▶ _Work to complete_
Your task is to filter the entries and copy every line containing the string "Sort".

========================

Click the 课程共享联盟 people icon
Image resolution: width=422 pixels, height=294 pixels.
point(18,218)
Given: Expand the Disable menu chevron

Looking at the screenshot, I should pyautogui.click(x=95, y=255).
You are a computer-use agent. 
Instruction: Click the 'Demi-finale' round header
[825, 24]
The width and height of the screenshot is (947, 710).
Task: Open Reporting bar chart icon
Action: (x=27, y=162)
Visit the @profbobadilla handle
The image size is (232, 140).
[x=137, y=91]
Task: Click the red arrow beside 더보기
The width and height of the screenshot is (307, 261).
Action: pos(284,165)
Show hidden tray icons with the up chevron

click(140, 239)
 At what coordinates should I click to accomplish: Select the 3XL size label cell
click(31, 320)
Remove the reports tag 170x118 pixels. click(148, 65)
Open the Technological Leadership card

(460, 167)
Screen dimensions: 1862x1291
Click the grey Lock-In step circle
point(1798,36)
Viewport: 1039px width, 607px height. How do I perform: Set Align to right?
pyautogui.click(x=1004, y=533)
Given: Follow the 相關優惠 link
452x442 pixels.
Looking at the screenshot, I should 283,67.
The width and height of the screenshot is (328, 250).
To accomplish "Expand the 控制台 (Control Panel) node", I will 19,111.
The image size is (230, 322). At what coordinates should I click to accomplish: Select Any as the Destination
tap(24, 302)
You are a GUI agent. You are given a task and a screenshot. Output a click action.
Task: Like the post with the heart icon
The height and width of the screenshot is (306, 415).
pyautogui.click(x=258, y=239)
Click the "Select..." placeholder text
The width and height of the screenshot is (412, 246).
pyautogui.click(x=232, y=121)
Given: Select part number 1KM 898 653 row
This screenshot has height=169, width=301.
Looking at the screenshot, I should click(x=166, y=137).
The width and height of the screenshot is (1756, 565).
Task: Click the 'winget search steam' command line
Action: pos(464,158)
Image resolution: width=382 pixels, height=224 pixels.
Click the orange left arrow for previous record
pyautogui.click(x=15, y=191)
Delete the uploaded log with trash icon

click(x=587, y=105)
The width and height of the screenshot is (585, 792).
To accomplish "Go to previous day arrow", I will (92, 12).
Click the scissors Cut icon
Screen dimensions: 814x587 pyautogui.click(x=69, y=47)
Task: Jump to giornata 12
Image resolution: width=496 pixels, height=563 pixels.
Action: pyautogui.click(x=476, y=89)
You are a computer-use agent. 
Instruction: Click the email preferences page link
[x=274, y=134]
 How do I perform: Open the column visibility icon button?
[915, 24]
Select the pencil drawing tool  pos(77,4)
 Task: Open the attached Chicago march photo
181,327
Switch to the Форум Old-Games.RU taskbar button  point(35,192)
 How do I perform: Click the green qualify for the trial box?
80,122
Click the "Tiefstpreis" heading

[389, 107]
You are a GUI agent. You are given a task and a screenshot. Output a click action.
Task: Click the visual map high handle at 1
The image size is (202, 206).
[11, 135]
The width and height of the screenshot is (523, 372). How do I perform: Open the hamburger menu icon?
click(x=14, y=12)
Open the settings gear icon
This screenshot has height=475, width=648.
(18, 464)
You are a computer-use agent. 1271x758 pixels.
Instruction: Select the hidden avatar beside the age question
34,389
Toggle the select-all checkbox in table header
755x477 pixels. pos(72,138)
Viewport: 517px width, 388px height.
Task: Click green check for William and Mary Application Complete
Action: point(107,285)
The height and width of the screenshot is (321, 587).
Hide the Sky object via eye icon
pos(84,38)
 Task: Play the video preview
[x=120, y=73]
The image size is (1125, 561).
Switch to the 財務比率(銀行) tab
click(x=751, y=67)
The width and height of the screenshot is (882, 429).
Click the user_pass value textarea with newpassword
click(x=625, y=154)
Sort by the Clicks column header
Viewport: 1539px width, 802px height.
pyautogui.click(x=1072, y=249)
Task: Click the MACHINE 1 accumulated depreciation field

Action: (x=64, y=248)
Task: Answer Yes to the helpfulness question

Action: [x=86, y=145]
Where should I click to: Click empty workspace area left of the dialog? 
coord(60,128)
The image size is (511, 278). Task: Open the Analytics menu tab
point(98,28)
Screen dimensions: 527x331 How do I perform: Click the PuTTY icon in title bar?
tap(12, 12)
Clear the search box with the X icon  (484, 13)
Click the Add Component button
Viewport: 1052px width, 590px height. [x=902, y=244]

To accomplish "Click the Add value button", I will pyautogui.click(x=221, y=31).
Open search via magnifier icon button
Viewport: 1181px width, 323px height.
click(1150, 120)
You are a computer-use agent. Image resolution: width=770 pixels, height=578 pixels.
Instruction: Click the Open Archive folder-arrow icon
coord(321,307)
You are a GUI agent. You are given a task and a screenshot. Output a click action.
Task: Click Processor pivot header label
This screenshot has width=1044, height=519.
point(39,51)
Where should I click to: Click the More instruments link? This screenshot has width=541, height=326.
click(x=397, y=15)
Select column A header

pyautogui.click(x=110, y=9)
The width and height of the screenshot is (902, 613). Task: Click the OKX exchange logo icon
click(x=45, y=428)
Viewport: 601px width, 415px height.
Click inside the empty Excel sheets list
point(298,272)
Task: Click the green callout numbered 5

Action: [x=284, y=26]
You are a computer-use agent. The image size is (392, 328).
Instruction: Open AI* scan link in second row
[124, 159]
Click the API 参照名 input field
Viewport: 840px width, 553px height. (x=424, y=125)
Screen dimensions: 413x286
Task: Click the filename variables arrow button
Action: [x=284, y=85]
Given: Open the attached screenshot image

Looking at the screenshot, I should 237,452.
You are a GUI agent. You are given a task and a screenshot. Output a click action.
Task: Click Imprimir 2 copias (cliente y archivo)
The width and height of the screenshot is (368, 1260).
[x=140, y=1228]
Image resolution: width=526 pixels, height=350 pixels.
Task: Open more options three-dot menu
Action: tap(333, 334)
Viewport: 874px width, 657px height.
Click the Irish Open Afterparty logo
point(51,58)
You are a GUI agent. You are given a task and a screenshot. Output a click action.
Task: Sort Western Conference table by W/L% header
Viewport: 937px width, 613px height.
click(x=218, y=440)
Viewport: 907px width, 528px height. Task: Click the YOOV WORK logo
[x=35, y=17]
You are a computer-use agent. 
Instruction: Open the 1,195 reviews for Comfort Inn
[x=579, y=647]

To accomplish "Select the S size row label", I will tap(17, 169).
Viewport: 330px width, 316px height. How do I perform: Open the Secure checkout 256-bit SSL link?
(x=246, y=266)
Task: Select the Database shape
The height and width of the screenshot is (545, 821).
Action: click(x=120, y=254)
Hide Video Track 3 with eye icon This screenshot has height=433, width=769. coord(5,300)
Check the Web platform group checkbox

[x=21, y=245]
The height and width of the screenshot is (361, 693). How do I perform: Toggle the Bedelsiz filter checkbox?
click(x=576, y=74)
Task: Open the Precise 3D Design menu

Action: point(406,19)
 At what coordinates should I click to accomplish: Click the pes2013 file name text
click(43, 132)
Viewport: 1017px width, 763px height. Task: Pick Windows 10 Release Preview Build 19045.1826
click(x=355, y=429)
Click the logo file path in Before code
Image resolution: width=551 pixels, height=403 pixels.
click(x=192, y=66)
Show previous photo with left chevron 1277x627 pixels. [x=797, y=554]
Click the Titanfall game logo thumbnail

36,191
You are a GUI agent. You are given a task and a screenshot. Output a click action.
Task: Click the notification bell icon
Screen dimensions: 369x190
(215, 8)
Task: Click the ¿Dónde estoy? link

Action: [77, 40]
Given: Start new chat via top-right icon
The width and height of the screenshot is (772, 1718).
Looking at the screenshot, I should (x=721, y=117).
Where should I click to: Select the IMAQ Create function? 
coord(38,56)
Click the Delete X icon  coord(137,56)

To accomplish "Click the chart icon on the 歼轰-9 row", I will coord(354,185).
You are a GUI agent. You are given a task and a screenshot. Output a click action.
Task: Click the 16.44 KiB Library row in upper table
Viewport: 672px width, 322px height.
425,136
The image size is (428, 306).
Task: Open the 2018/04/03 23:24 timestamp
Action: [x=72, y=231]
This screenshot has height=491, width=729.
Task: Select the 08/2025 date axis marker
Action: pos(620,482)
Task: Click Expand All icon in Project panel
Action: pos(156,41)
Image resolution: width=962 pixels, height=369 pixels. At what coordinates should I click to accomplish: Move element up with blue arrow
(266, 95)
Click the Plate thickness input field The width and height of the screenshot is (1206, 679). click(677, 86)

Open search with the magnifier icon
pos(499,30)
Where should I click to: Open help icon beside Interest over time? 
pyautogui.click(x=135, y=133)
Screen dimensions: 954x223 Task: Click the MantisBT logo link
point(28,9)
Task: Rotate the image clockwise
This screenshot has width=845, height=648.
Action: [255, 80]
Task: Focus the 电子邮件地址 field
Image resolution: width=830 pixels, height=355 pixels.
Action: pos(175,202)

========================

▶ _Response box_
Sort by the Clicks column header
Task: Sort Western Conference table by W/L% header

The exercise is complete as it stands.